Abolition 2000 – Global Network to Eliminate Nuclear Weapons

ICAN map of nations supporting, opposing, or neutral on Nuclear Weapons Convention

 

Press Release: 16 January 2012

Three-quarters of all nations support UN Secretary-General Ban Ki-moon’s proposal for a treaty to outlaw and eliminate nuclear weapons, according to a study released today by the International Campaign to Abolish Nuclear Weapons (ICAN). Of the 146 nations to have declared their willingness to negotiate a new global disarmament pact, four maintain nuclear stockpiles: China, India, Pakistan and North Korea.

The report comes one week after the Doomsday Clock of the Bulletin of the Atomic Scientists was moved one minute closer to midnight in response to growing nuclear dangers around the world and a lack of progress towards nuclear abolition. “The vast majority of nations believe it is time to ban nuclear weapons in the same way that biological and chemical weapons have been banned,” said Tim Wright, an ICAN campaigner and the author of the study.

“Nuclear disarmament cannot continue at a snail’s pace if we are to prevent the further spread and use of nuclear weapons. It must be accelerated, and the best way to achieve that is through a comprehensive nuclear disarmament treaty with timelines and benchmarks for eliminating nuclear stockpiles,” Mr Wright said. “This must be the next big negotiating objective of the international community.”

Last November the International Red Cross and Red Crescent Movement—which has close to 100 million members and volunteers worldwide—adopted a historic resolution highlighting the humanitarian dangers of nuclear weapons and calling on governments “to pursue in good faith and conclude with urgency and determination negotiations to prohibit the use of and completely eliminate nuclear weapons through a legally binding international agreement”.

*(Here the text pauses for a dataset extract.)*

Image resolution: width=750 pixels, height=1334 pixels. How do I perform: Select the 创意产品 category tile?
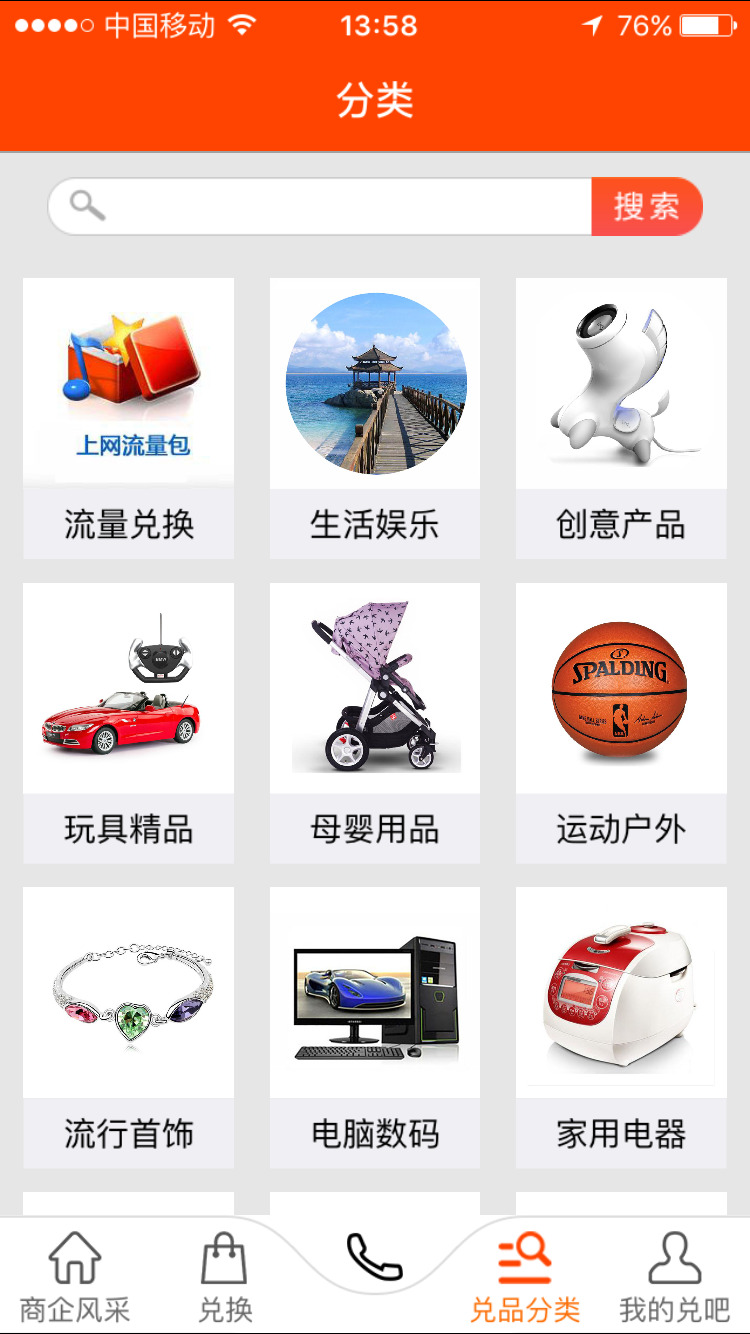click(x=621, y=418)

Support for a treaty to abolish nuclear weapons has grown considerably since 2008, when the UN Secretary-General made such a treaty the centrepiece of his nuclear disarmament action plan. At the May 2010 review conference of the ailing Nuclear Non-Proliferation Treaty, two references to a nuclear weapons convention made their way into the agreed outcome document, despite strong protestations from some nuclear-armed nations.

Arielle Denis, a senior campaigner at ICAN’s office in Geneva, believes that governments have a clear popular mandate to ban nuclear weapons. “Right across the world, even in nations with large nuclear arsenals, opinion polls show that a majority of citizens support the elimination of these immoral, inhumane and illegal weapons. The people believe the time has come for their leaders to cast off the nuclear shadow,” she said.

The ICAN study shows that every nation in Latin America, the Caribbean and Africa is in favour of a treaty banning nuclear weapons, as are most nations in Asia, the Pacific and the Middle East. Support is weakest in Europe and North America, particularly among members of the NATO nuclear alliance. Nations that support a ban on nuclear weapons make up approximately 81% of the world’s population. Only 26 nations are opposed to such a treaty, with 22 sitting on the fence, the study reveals.